__PROBLEM TO SOLVE__. Output each record below exactly, and include all of them.

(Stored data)
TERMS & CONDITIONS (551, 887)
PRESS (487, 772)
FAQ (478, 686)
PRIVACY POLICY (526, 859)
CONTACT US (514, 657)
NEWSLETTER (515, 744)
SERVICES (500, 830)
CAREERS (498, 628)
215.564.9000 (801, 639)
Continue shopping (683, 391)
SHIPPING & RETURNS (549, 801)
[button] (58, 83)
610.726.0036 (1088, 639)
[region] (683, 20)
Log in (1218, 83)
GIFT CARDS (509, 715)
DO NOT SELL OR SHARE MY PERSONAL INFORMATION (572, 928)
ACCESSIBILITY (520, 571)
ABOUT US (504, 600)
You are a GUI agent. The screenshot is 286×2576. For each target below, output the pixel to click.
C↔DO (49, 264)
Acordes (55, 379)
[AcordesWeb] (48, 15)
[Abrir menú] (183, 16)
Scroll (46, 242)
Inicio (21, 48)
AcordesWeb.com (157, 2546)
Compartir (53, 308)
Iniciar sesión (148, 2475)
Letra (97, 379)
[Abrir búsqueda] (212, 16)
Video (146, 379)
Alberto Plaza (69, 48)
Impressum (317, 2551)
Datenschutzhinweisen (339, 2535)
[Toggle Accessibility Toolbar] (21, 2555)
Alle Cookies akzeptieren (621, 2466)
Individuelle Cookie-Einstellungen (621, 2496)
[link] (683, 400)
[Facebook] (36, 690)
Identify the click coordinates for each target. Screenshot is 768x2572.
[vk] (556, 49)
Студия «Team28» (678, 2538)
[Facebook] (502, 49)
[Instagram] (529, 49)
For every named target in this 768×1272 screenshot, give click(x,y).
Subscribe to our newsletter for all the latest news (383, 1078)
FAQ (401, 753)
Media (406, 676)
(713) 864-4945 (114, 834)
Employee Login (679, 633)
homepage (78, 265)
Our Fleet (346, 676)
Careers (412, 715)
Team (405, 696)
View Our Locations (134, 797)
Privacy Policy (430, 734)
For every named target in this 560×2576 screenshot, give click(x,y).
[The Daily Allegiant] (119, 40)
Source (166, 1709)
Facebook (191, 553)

__ANSWER BOX__.
TERMS & CONDITIONS (551, 887)
PRESS (487, 772)
FAQ (478, 686)
PRIVACY POLICY (526, 859)
CONTACT US (514, 657)
NEWSLETTER (515, 744)
SERVICES (500, 830)
CAREERS (498, 628)
215.564.9000 (801, 639)
Continue shopping (683, 391)
SHIPPING & RETURNS (549, 801)
[button] (58, 83)
610.726.0036 (1088, 639)
[region] (683, 20)
Log in (1218, 83)
GIFT CARDS (509, 715)
DO NOT SELL OR SHARE MY PERSONAL INFORMATION (572, 928)
ACCESSIBILITY (520, 571)
ABOUT US (504, 600)
You are a GUI agent. The screenshot is 286×2576. For each target below, output the pixel to click.
C↔DO (49, 264)
Acordes (55, 379)
[AcordesWeb] (48, 15)
[Abrir menú] (183, 16)
Scroll (46, 242)
Inicio (21, 48)
AcordesWeb.com (157, 2546)
Compartir (53, 308)
Iniciar sesión (148, 2475)
Letra (97, 379)
[Abrir búsqueda] (212, 16)
Video (146, 379)
Alberto Plaza (69, 48)
Impressum (317, 2551)
Datenschutzhinweisen (339, 2535)
[Toggle Accessibility Toolbar] (21, 2555)
Alle Cookies akzeptieren (621, 2466)
Individuelle Cookie-Einstellungen (621, 2496)
[link] (683, 400)
[Facebook] (36, 690)
Identify the click coordinates for each target. Screenshot is 768x2572.
[vk] (556, 49)
Студия «Team28» (678, 2538)
[Facebook] (502, 49)
[Instagram] (529, 49)
For every named target in this 768×1272 screenshot, give click(x,y).
Subscribe to our newsletter for all the latest news (383, 1078)
FAQ (401, 753)
Media (406, 676)
(713) 864-4945 (114, 834)
Employee Login (679, 633)
homepage (78, 265)
Our Fleet (346, 676)
Careers (412, 715)
Team (405, 696)
View Our Locations (134, 797)
Privacy Policy (430, 734)
For every named target in this 560×2576 screenshot, give click(x,y).
[The Daily Allegiant] (119, 40)
Source (166, 1709)
Facebook (191, 553)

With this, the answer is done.